Until recently, Indycar was not a particularly welcoming place for female drivers. Indy Lights has had correspondingly few women entrants. A higher number were involved with the Toyota Atlantic series, a similar championship in the USA.


1986 (CART American Racing Series)
Desire Wilson (driver) - 24th

1987-88
No female entrants

1989
Cathy Muller (McNeill Motorsports) - 26th

1990
Cathy Muller (McNeill Motorsports/Stuart Moore Racing) - 16th
Cheryl Glass (Glass Racing) -22nd

1991 (CART Firestone/PPG/Dayton Indy Lights Series)
Desire Wilson (Leading Edge Motorsport) - 24th
Cheryl Glass (Glass Racing) - unplaced

1992
Kat Teasdale (Leading Edge Motorsport) - unplaced

1993-2004
No female entrants

2005 (IRL Infiniti Pro Series)
Mishael Abbott (Hemelgarn) - 13th
Sarah McCune (Sam Schmidt Motorsports) - 23rd

2006 (IRL Indy Pro Series)
Mishael Abbott (Michael Crawford Motorsports) - 26th
Veronica McCann (United & Classic Trailers) - 37th

2007
Leilani Munter (Sam Schmidt Motorsports) - 33rd

2008 (Indycar Indy Lights)
Bia Figueiredo (Sam Schmidt Motorsports) - 3rd
Cyndie Allemann (American Spirit Racing) - 14th
Christina Orr-West (Alliance Motorsports) - 30th

2009
Bia Figueiredo (Sam Schmidt Motorsports) - 8th
Pippa Mann (Panther Racing) - 14th

2010
Pippa Mann (Sam Schmidt Motorsports) - 5th
Carmen Jorda (Andersen Racing) - 16th

2011-18
No female entrants

(Image copyright Gregg Ellmann/motorsport.com)

Wednesday, 13 June 2018

Emma Kimilainen



Emma Kimilainen (Liuski) is single-seater and touring car driver from Finland.

The early part of her career was spent in single-seaters, after beginning karting at the age of three. She first raced cars in 2005, in Finnish Formula Ford, coming second overall and winning a string of rookie awards.

As well as the Finnish title, she was also fifth in the Northern Europe Formula Ford Championship, and did some races in the Swedish series.

She missed out on a Finnish Formula Ford title in 2006, finishing second again, and it was an even more close-fought thing in the NEZ series. Emma was tied for points with Sami Isohella of Finland at the end of the season, but he edged her out with five wins to her four.

In 2007, she switched to sportscars and was consistently in the top three in Swedish Formula Radical. Her three wins were enough to cement her third place in the championship, as well as a runner-up spot in the National class. She was supported by Swedish ex-Formula 1 driver Stefan Johansson.

She competed in German Formula ADAC in 2008, after undertaking a DTM test during the off-season for Audi. The German marque supported her in this after she was unable to get a DTM race seat.

Her overall result was tenth, with a single podium finish: a second place at Assen. Most of her finishes were in the top ten and she out-performed her Van Amersfoort Racing team-mate, Marcus Eriksson. Daniel Abt was another of her rivals.
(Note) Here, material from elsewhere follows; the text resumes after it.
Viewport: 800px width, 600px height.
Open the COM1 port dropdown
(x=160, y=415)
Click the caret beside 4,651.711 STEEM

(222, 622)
In 2009, she travelled to the UK to race in Formula Palmer Audi, after a successful test. She was the series' fastest female driver, with two seconds and two thirds, and a fifth place overall. This came after a difficult start at Brands Hatch, the only time she finished out of the top ten. She was racing against Felix Rosenqvist, Josef Newgarden and Maria de Villota.   

She was set to return in 2010, but does not appear to have raced, although she did test for the Charouz AutoGP team.
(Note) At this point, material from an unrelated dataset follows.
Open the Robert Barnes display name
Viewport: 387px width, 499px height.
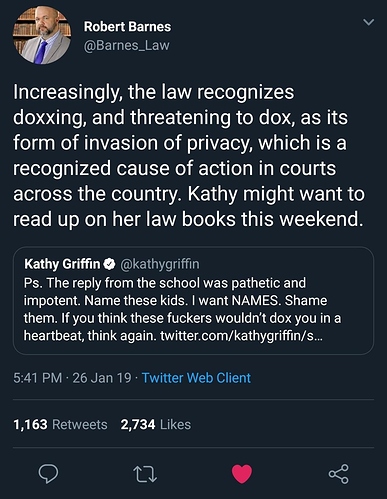click(127, 27)
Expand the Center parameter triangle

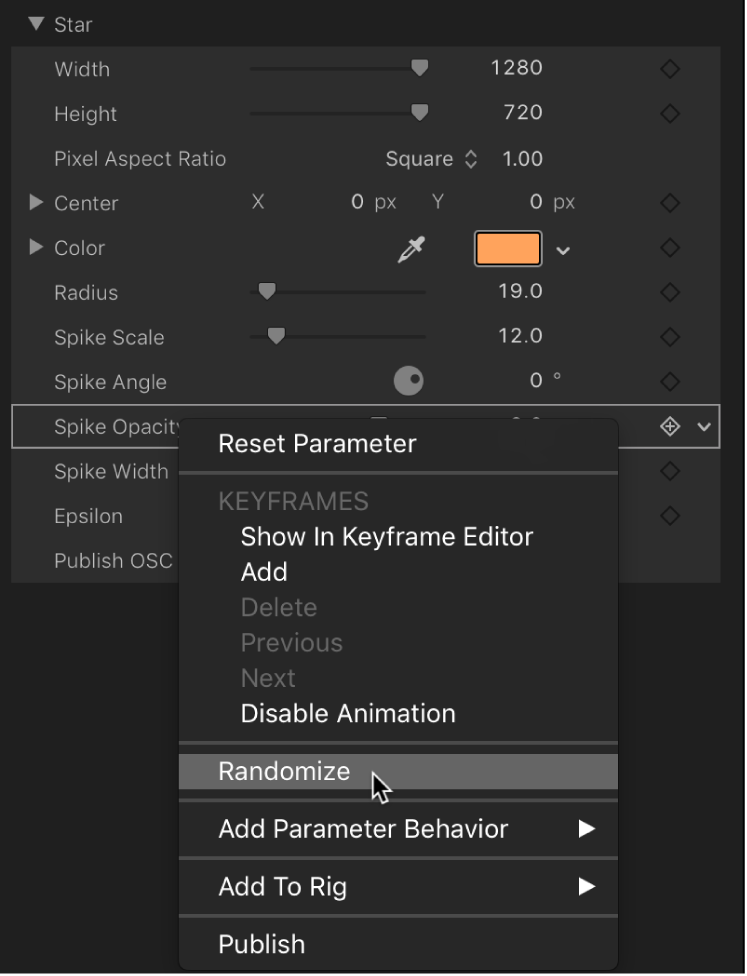tap(37, 203)
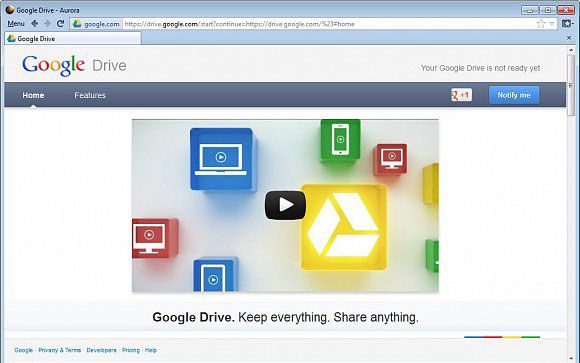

She was not involved with motorsport for a long time after that. Partly this was due to the ever-present sponsorship problem, but she used her time away to finish her education, get married and become a mother. The result was a degree in chemistry and two daughters. She was also briefly involved in politics in Finland.

She came back to motorsport in 2014, driving a Saab 9-3 in the Scandinavian Touring Car Championship. She had an eventful season, crashing into Prince Carl Philip of Sweden in her first race, at Knutstorp, then crashing again, at Göteborg. One high point was a second place at Falkenberg, and she did manage some other top tens. She was eleventh overall, admitting herself that she was out of practice.
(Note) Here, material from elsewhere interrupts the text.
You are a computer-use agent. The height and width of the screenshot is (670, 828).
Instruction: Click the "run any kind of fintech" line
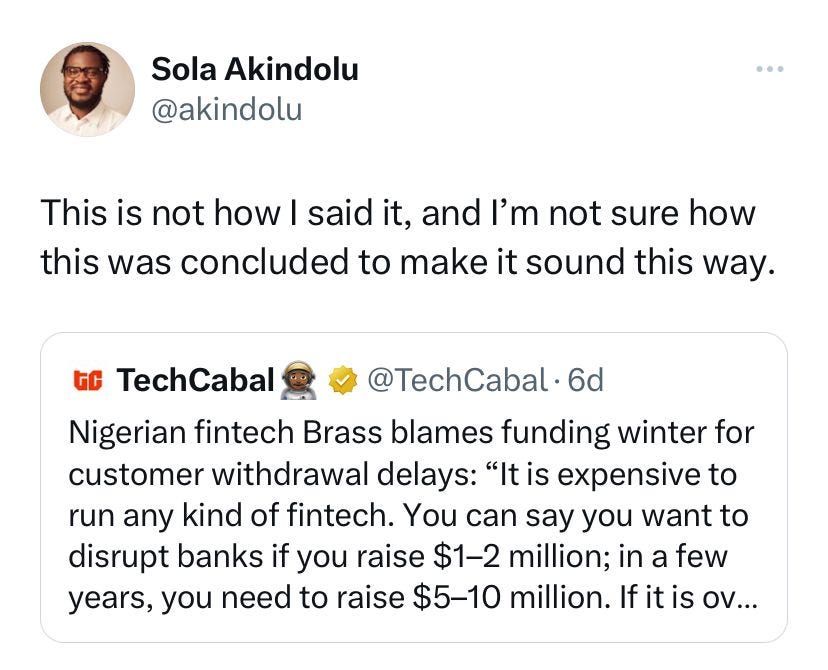(409, 515)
A second season in Scandinavian Touring Cars ran more smoothly, with a more consistent Emma finishing seventh overall. Her best finish was third, achieved at Mantorp Park and Anderstorp. She earned four more top-five positions and only had one DNF all season.

She raced a SEAT Leon in the 2016 STCC, but unreliability problems struck. Her best finish was a sixth place at Anderstorp. After the tenth race, she left the championship abruptly due to issues out of her control, leaving her in eleventh place. She had already missed another round earlier in the season.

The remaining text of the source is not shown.